* [Task directions]
Quote word for word the lines starting at the line with "You are a computer-use" and ending at the final line of the entries. Leave out any pictures.

(Stored data)
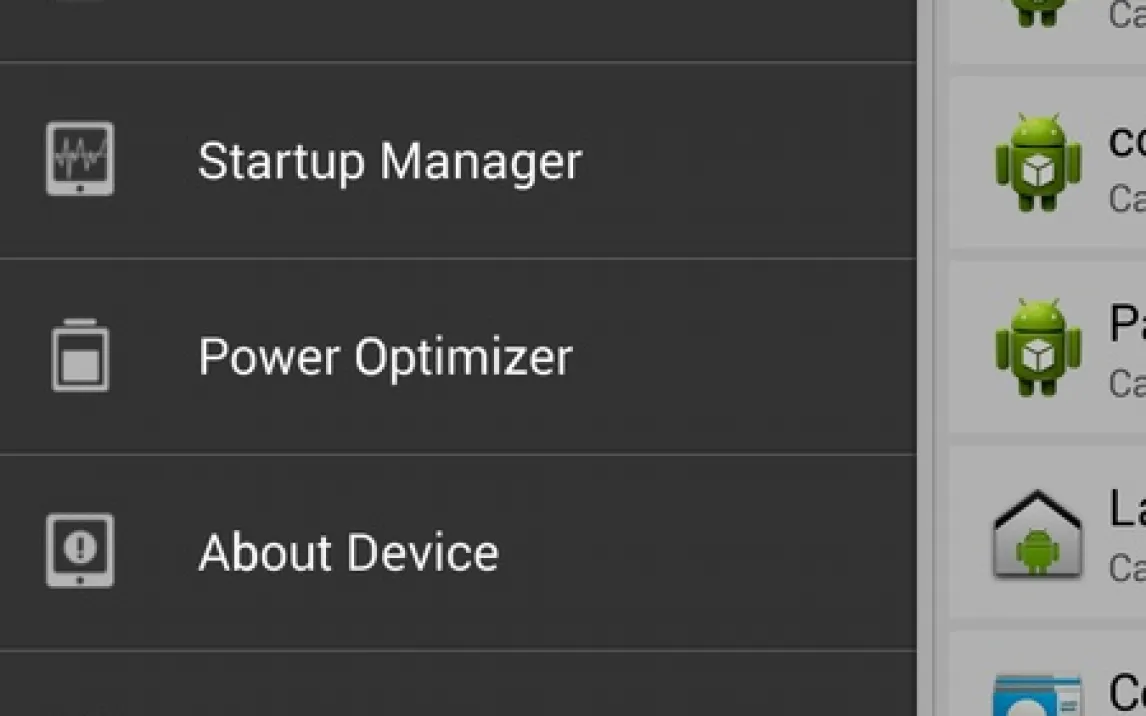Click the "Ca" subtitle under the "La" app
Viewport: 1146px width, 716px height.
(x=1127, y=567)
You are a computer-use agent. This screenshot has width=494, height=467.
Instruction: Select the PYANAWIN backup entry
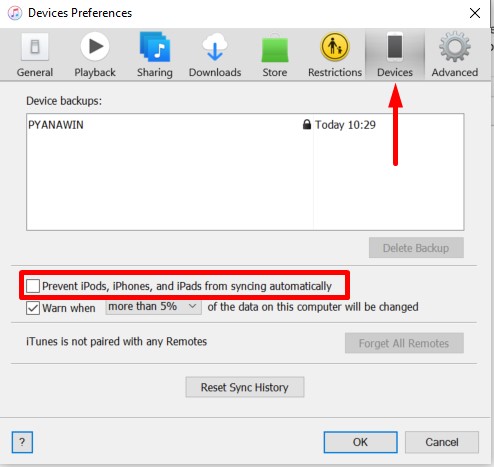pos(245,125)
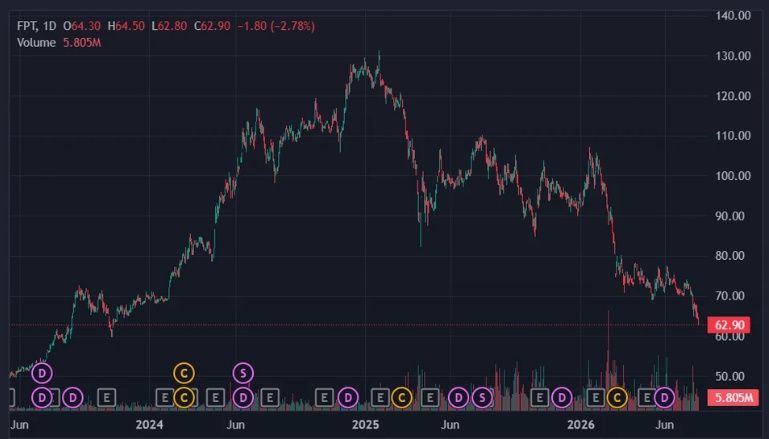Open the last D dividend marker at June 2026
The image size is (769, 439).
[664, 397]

* [Solution to this task]
You are a computer-use agent. This screenshot has width=494, height=467.
Instruction: Select the PYANAWIN backup entry
pos(245,125)
Open the last D dividend marker at June 2026
The image size is (769, 439).
[664, 397]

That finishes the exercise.